◆ ACTIVITY
Which lines of the records below contain the word "target"? Show each one.

◆ THE INPUT
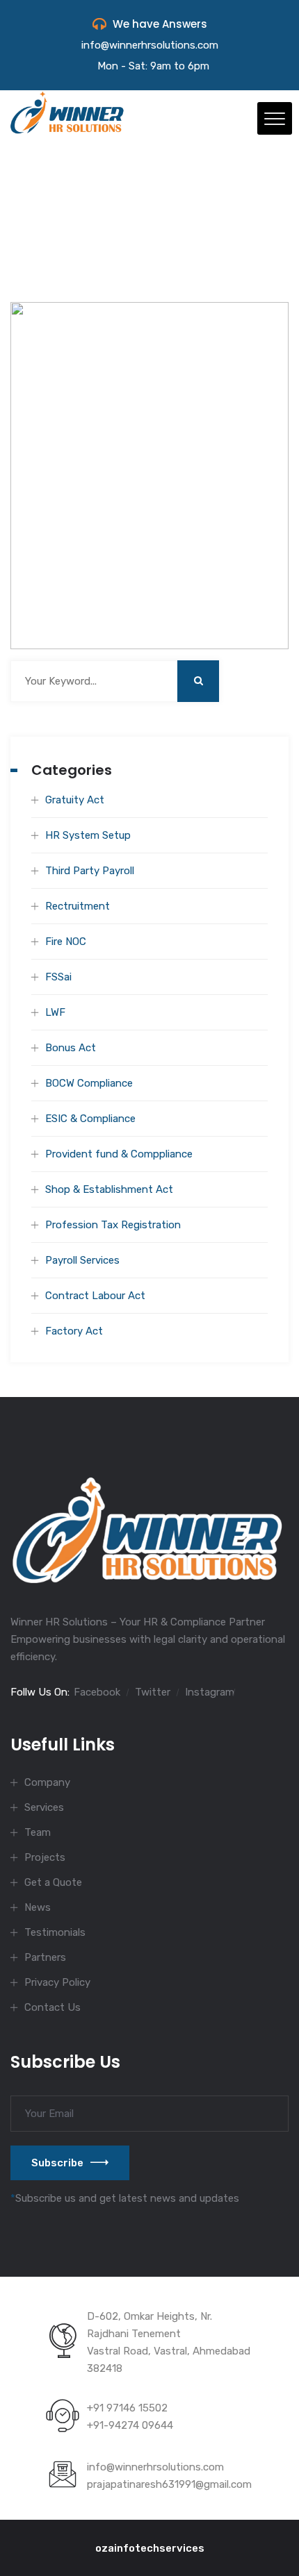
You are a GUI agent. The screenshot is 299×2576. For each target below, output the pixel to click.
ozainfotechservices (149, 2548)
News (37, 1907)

* * *

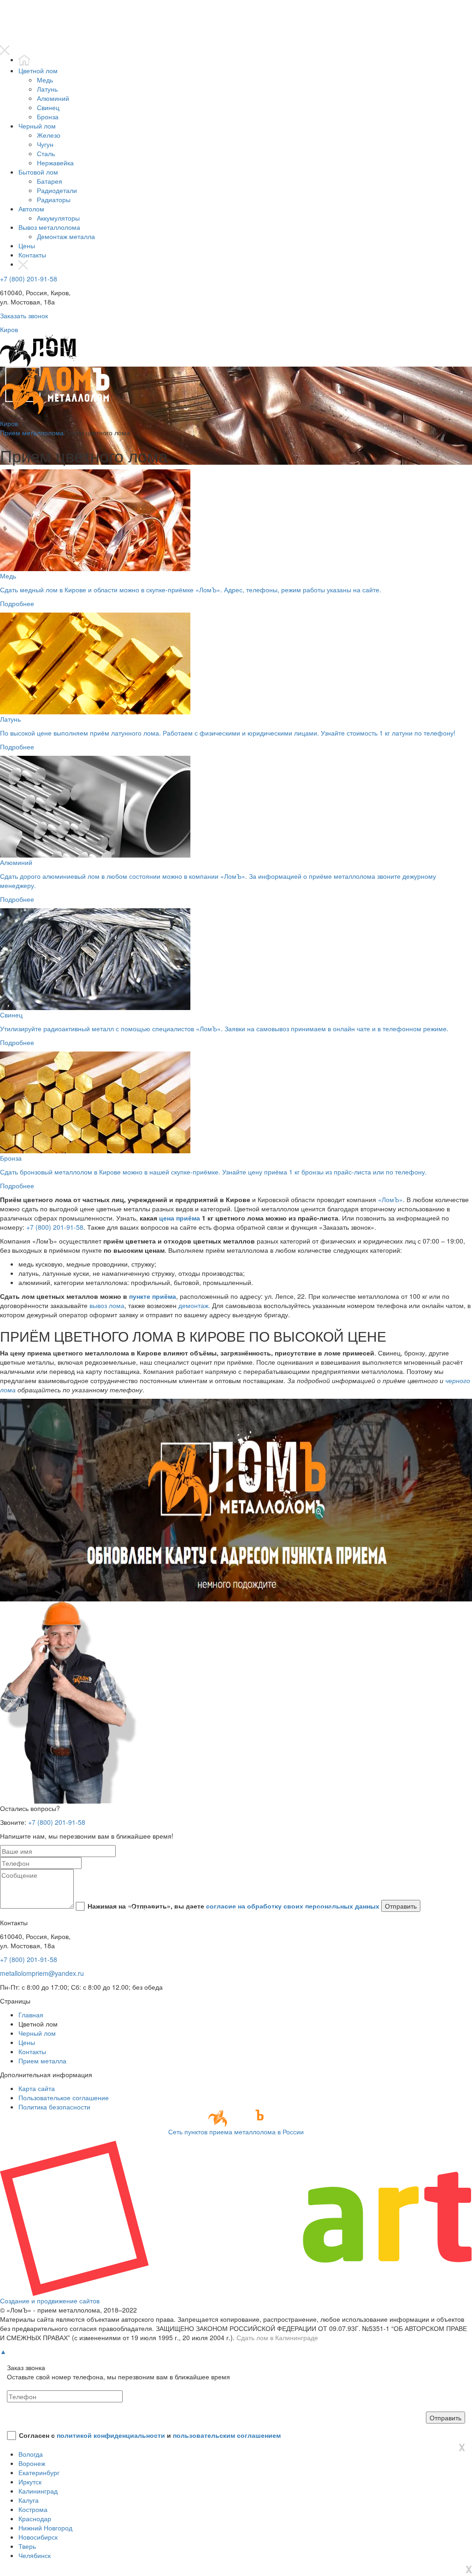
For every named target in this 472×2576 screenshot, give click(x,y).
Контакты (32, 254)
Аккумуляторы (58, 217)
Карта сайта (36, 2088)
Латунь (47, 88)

◆ ANSWER BELOW
You are a GUI agent. The screenshot is 299×2576. For each target below, output the pixel to click.
For every named target in this 472×2576 screenshot, give click(x,y).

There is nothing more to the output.